- _EXERCISE_
Every line with the string "Expand" must be copied from the entries below.

----- MATERIAL FOR THE TASK

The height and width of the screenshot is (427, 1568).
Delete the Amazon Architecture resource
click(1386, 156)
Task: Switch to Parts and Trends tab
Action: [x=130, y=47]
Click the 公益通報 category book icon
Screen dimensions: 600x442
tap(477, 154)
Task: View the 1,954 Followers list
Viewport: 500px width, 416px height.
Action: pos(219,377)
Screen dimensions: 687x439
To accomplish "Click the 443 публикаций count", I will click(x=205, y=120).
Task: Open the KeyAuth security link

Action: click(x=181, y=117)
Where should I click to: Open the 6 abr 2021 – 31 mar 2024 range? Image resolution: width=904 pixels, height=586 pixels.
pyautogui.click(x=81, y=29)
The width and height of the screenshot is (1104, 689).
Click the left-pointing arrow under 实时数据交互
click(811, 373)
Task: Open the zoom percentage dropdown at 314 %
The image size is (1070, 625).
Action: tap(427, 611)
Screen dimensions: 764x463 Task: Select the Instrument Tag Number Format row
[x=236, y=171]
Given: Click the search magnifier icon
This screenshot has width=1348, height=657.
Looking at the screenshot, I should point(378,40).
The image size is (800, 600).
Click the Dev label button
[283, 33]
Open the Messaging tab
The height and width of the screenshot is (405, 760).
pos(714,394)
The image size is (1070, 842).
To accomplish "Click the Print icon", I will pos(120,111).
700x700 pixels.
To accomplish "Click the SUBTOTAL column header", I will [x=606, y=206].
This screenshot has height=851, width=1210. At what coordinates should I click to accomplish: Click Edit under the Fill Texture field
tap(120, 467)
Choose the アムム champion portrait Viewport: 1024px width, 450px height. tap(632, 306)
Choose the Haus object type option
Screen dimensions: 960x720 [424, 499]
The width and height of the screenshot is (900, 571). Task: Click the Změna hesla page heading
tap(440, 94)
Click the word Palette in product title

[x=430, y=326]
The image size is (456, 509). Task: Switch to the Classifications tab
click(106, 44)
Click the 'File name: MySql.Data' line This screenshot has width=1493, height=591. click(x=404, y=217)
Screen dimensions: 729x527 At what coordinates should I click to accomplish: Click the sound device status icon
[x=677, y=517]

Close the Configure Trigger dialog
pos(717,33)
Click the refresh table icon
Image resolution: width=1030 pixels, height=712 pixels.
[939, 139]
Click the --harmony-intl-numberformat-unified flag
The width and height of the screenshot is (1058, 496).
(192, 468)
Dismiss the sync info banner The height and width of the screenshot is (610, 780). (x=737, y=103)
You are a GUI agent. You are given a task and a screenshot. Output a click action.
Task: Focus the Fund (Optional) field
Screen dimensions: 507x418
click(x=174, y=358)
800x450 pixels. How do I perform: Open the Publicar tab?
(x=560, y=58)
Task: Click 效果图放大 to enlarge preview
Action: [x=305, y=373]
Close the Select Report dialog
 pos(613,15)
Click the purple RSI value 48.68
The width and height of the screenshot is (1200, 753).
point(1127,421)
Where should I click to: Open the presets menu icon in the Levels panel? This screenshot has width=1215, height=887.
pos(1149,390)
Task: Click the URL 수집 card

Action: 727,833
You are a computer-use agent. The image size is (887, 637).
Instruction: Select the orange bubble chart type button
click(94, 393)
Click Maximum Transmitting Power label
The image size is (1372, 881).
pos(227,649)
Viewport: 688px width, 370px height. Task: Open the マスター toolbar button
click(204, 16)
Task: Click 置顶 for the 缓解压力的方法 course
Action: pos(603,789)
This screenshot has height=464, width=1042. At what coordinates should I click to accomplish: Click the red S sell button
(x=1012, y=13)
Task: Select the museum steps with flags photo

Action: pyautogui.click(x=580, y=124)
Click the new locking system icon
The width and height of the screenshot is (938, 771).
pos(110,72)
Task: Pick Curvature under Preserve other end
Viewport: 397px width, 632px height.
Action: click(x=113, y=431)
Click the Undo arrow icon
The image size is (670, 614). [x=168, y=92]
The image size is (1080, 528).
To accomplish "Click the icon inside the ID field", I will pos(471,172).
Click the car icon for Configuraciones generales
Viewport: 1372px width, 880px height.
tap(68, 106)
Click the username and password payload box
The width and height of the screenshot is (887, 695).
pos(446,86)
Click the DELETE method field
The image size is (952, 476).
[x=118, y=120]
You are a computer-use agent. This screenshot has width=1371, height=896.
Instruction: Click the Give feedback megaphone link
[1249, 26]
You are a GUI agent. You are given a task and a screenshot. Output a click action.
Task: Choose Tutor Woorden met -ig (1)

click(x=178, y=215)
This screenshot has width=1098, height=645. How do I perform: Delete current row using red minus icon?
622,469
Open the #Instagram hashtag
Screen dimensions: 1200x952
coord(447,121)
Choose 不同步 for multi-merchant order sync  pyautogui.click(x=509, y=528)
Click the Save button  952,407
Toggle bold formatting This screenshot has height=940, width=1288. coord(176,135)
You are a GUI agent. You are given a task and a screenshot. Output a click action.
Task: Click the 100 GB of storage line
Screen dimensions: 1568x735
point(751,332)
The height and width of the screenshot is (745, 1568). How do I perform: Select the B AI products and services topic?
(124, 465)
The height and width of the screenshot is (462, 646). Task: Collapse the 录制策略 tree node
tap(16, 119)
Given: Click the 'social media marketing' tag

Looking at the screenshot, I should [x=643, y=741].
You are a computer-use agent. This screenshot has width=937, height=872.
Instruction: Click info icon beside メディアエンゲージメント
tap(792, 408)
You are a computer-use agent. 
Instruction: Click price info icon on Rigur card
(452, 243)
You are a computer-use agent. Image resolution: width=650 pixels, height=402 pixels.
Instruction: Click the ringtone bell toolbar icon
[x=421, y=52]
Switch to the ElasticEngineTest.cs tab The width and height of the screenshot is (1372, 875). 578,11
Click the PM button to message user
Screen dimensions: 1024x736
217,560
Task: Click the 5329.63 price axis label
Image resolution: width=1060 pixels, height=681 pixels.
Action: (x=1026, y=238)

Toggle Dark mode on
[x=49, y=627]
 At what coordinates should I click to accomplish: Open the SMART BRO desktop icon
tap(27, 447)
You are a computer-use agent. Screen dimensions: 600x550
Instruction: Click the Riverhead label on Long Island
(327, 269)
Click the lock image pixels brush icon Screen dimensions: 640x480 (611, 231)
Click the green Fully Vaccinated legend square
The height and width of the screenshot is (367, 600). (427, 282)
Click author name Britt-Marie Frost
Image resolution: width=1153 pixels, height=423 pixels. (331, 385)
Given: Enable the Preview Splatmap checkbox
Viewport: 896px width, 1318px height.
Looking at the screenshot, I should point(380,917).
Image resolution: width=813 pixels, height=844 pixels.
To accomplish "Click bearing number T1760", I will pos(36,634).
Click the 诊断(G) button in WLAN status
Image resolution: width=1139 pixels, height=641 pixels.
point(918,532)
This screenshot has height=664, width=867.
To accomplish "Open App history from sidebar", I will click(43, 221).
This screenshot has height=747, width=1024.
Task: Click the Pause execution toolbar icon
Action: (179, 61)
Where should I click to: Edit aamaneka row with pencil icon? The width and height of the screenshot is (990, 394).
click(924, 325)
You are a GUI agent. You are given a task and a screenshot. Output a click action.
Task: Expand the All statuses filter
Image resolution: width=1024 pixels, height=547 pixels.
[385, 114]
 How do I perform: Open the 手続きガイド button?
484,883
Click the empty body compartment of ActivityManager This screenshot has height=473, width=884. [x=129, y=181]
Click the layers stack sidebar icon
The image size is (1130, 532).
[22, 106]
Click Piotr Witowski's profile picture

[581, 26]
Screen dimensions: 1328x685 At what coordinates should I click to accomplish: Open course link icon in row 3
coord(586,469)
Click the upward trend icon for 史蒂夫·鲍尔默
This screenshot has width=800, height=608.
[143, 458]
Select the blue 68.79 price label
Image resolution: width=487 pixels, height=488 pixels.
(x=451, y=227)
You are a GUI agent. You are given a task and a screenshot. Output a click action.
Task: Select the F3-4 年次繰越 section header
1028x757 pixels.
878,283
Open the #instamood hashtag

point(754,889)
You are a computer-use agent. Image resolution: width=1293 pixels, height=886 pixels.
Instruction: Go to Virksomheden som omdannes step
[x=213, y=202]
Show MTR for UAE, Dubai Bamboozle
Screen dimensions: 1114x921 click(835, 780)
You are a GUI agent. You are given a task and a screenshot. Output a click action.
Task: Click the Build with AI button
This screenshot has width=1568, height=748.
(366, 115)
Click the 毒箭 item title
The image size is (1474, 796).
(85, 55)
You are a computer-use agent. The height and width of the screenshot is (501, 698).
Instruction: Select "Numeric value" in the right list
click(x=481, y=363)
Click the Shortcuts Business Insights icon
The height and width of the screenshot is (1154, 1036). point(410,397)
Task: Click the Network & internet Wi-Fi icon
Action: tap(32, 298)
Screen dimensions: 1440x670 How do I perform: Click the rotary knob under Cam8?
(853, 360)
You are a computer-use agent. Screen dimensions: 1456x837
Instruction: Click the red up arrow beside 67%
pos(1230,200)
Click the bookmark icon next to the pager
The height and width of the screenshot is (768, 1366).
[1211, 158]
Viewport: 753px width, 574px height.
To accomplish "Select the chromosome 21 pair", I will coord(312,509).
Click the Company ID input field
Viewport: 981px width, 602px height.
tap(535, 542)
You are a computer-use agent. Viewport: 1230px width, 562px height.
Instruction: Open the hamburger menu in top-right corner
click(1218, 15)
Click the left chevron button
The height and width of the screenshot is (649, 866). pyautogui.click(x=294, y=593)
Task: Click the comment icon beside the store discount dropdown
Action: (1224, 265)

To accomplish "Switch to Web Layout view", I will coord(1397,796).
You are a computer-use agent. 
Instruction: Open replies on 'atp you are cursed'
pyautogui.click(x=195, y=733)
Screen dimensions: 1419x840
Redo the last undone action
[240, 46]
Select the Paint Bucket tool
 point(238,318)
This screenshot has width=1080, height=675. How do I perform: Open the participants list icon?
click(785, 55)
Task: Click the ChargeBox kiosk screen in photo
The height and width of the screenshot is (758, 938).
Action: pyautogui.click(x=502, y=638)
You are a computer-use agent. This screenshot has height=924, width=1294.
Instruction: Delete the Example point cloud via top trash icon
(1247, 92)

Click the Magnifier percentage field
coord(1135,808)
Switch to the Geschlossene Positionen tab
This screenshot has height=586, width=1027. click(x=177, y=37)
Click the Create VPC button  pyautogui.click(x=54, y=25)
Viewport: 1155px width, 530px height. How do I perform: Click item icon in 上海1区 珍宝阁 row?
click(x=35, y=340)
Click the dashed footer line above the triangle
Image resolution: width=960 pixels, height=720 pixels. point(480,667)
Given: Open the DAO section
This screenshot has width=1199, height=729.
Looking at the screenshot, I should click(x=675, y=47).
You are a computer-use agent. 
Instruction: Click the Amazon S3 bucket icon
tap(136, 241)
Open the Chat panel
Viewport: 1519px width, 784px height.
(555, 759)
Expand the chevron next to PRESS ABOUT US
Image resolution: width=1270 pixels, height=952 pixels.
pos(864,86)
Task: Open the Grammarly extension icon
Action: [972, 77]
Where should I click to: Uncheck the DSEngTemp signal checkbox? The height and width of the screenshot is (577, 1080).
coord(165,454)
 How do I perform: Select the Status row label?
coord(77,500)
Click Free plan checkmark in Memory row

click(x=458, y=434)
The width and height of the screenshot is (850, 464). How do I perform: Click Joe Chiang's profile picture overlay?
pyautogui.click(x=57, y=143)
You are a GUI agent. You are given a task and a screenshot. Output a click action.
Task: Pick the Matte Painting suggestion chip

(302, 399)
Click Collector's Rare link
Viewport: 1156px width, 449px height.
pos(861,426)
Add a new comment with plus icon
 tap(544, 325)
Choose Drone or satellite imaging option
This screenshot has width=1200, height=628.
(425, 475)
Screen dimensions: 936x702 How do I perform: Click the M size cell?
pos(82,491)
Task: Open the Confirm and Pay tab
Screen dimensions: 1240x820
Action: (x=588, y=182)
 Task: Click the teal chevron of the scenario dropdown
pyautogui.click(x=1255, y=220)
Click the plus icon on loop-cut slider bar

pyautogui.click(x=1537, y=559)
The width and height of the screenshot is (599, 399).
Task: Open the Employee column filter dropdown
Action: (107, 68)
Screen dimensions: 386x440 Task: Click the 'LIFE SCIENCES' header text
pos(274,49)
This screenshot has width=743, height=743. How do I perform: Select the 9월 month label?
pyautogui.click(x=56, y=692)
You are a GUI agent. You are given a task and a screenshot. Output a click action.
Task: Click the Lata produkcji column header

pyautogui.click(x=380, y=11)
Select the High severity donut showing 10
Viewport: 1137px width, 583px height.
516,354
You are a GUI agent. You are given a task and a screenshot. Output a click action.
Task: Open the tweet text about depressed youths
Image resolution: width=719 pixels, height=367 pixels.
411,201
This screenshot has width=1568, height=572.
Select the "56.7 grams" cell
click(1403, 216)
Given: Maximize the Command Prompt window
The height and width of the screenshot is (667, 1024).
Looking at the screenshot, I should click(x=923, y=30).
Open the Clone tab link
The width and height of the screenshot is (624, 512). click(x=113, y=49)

----------

- _EXPECTED ANSWER_
Task: Expand the All statuses filter
Expand the chevron next to PRESS ABOUT US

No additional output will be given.